Complete the following –
[1] In the passage about Thad, edit the part from "Generally speaking there" up to and including "the third bastion.", replacing "fans" with "listeners".
[2] According to the passage about Thad, whom did Barry Harris recently replace in Max Roach's group?

Provided text –
** start **

Generally speaking there are three stages of recognition for a musician: first the fellow-musicians start the bandwagon rolling, then the critics, and finally the fans. Thad passed the first barrier in May 1954, when a job with Count Basie landed him in the big time, and passed the second when in the summer of 1956 the Down Beat critics’ poll awarded him the palm as the year’s new star on trumpet. With the release and enthusiastic acceptance of such records as Detroit-New York Junction on Blue Note BLP 1513, he has successfully stormed the third bastion.

As on this last-named record, Thad is again teamed here with Billy Mitchell’s tenor saxophone to give his combo a powerful two-man front line. Mitchell, who led the band in which Thad was a sideman at the Bluebird in Detroit a few years back, has now completed two tours, one in the middle east and one in Latin America, as part of Dizzy Gillespie’s big State Department-sponsored band.

The rhythm section has changed since the last LP. Barry Harris is a young pianist from Detroit who recently replaced the late Richie Powell in Max Roach‘s group. Percy Heath, no stranger to Blue Note customers, means as much to the bass in modern jazz as Max Roach to the drums, which means that any further elaboration would be redundant.

** end **

Dataset rows
** start **

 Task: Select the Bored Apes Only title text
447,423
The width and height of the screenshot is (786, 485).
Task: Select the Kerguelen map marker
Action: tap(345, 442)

** end **

Answers provided –
[1]
Generally speaking there are three stages of recognition for a musician: first the fellow-musicians start the bandwagon rolling, then the critics, and finally the listeners. Thad passed the first barrier in May 1954, when a job with Count Basie landed him in the big time, and passed the second when in the summer of 1956 the Down Beat critics’ poll awarded him the palm as the year’s new star on trumpet. With the release and enthusiastic acceptance of such records as Detroit-New York Junction on Blue Note BLP 1513, he has successfully stormed the third bastion.

[2] The late Richie Powell.